Am I mistaken, or does SCTP end up sending un-checksummed packets
because of the same 'bug' in harmonize_features()?
David Woodhouse Sept. 21, 2015, 4:29 p.m.
On Wed, 2013-01-16 at 18:00 -0500, David Miller wrote:
> From: David Woodhouse <dwmw2@infradead.org>
> Date: Wed, 16 Jan 2013 22:34:18 +0000
> 
> > On Wed, 2013-01-16 at 15:54 -0500, David Miller wrote:
> >> 
> >> My opinion on this is that the injectors of packets are responsible
> >> for ensuring checksum types are set on SKBs in an appropriate way.
> >> 
> >> So we ensure this in the local protocol stacks that generate packets,
> >> and if foreign alien entities can inject SKBs with these checksum
> >> settings (like the tun device can) the burdon of verification falls
> >> upon whatever layer allows that to happen.
> >> 
> >> So really, the fix is in the tun device and the virtio layer.
> > 
> > The virtio layer (and the tun device) expose the equivalent of the
> > NETIF_F_HW_CSUM capability to the guest. In the case where we have a
> > real device on the host which *also* has NETIF_F_HW_CSUM capability, are
> > you saying that the tun driver should do the checksum for non-UDP/TCP
> > packets in software *anyway*, just because the packet might end up going
> > out a device *without* that capability, and the check in
> > harmonize_features() isn't sophisticated enough to cope properly?
> 
> I'm saying that tun can't inject unchecked crap into our stack.

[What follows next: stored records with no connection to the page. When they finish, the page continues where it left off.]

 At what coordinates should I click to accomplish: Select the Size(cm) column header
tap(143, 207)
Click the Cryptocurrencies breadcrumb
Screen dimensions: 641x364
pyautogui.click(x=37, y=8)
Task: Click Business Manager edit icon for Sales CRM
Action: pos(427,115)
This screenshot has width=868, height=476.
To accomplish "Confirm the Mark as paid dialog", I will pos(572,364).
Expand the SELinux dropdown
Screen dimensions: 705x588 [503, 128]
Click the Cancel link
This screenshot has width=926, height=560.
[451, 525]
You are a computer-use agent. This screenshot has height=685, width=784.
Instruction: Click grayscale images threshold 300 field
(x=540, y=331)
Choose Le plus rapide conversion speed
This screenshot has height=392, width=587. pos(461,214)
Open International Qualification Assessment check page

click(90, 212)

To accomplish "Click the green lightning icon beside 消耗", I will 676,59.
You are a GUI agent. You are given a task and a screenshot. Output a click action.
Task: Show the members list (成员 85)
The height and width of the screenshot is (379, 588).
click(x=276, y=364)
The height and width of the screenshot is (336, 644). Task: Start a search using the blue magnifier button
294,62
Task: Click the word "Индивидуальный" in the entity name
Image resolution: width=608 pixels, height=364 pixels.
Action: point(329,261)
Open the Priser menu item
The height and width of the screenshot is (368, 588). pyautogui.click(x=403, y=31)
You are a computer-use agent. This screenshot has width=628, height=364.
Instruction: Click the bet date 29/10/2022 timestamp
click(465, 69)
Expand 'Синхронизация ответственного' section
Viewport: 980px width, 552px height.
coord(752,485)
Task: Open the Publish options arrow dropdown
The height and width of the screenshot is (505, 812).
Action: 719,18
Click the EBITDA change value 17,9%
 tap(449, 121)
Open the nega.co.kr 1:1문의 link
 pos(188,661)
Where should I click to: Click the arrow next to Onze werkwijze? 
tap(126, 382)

Did we ever resolve this? AFAICT from inspecting the code the
virtio_net device still advertises hardware csum capabilities to the
guest. And accepts packets which need checksumming, calling
skb_partial_csum_set() as appropriate. Likewise tun, xen, macvtap and
af_packet.

And that works fine — it's a nice performance win because it means that
VM guests (and other clients) can make full use of the HW csum
capabilities of the real network hardware. And when the outbound
netdevice *doesn't* have HW csum support, we generally do the right
thing and complete the csum in software in the host kernel before
transmitting it.

Perhaps I'm missing something, but I'm not sure why you refer to that
as 'injecting unchecked crap'. Surely it's using CHECKSUM_PARTIAL
precisely as it was designed, and allowing the checksum to be completed
either by hardware or software as appropriate?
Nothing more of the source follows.